One of the simplest and most effective tools a person can add to his or her calisthenic workout is a set of parellete bars. Paralettes are simply compact, sturdy bars stabilized by "feet" set perpendicular to the main bar. They are used to help an athlete, dancer, or gymnast in training to perform superior pushups, dips, balancing exercises, and more. The use of paralettes allows a person to use ideal hand placement for safe and effective workouts, and can greatly increase the difficulty of various exercises, thereby making them more productive.
Parelettes For Arm Exercises
Before you commence a paralette exercise routine, you should spend some time performing more basic exercises that will approximate the same activity without the added difficulty of the bars -- think regular pushups before those performed on bars, e.g. It is easy to over extend yourself when using new equipment for the first time, so ease into your new regimen.

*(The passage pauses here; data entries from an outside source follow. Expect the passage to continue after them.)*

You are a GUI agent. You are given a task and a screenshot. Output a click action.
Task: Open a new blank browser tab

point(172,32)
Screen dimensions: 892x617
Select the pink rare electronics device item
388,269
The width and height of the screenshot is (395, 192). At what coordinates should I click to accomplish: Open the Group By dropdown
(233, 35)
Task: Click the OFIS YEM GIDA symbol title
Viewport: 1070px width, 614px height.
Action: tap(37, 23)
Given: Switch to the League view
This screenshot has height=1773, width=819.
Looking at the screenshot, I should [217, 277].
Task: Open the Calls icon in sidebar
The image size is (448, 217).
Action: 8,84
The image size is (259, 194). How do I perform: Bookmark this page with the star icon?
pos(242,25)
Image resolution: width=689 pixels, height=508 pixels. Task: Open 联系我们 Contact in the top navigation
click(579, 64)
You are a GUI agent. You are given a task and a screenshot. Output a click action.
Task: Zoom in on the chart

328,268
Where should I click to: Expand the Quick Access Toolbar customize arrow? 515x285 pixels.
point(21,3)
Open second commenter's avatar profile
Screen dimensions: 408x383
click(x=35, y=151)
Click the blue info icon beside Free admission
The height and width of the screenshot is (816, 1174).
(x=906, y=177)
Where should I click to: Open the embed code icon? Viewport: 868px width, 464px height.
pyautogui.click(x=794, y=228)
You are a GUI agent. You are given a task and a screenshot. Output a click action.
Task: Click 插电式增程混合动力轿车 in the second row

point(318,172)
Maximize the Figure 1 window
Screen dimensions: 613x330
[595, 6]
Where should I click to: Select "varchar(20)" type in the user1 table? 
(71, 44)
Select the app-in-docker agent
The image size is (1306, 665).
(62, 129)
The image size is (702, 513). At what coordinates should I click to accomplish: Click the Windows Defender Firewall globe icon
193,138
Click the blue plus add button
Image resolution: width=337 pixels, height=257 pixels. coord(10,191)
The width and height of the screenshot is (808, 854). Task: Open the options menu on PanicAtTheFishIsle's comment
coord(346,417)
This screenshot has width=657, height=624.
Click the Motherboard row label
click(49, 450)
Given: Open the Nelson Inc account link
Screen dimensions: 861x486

Basic paralette dips are a great way to develop your triceps, shoulders, biceps, and even to improve grip strength and workout your forearms. And they could not be much simpler to perform. A paralette dip should be performed with the bars set slightly wider than your shoulder width. Stick your legs straight out in front of you and hold them aloft during the exercise, or else rest your heels on a medicine ball, block, or a step. Lower yourself down to where your elbows almost bend to ninety degrees, then raise up again until just before your elbows lock. That is the whole exercise, and it's one that pays off fast in terms of "cut" arms and shoulders.
The paralette pushup is another great way to strengthen the triceps, and this exercise can also help build chest muscles, as well as the lat muscle groups (properly known as the Latissimi dorsi muscles) set just outside and below the shoulder blades. These are the muscles that give a torso its impressive and desirable V shape. Paralette pushups can be performed with your feet on the ground, with your feet elevated to be level with your hands, or with your feet elevated higher than the paralette bars for an increased challenge and a more efficient maneuver. While parelatte pushups may be harder than regular pushups, they actually put less stress on your hands and wrists, which is another bonus on top of their muscle building attributes.
Using Paralettes For Core Training
The paralette plank is a great way to tighten and tone your abs and core muscles while also strengthening your arms. Rather than resting on your elbows as is typical with a basic blank, you will instead be using your hands to grip the bars and bending your elbows to nearly ninety degrees, making sure to keep them tucked in close to your body. If you elevate your feet to be parallel with the paralette bars, so much the better. Hold this position for as long as you can without faltering, and feel the burn in your stomach and arms all at once.
Paralette handstands are not to be tried the first day you get your new set of paralettes out of the box; however, if you have worked up to their attempt by growing comfortable with handstands performed on the flat ground, go ahead and give one a try. Just make sure to give yourself plenty of space on your chest side for pitching back down to earth, and consider performing these exercises with a wall near your back -- that way, you can only fall in a direction that your feet can catch you. It is primarily your core strength that will be holding you straight upright, so hold this grueling pose for as long as you can and know you are tightening and toning that torso through and through. (Also consider attempting this move with a safety spotter present until you have it down pat.)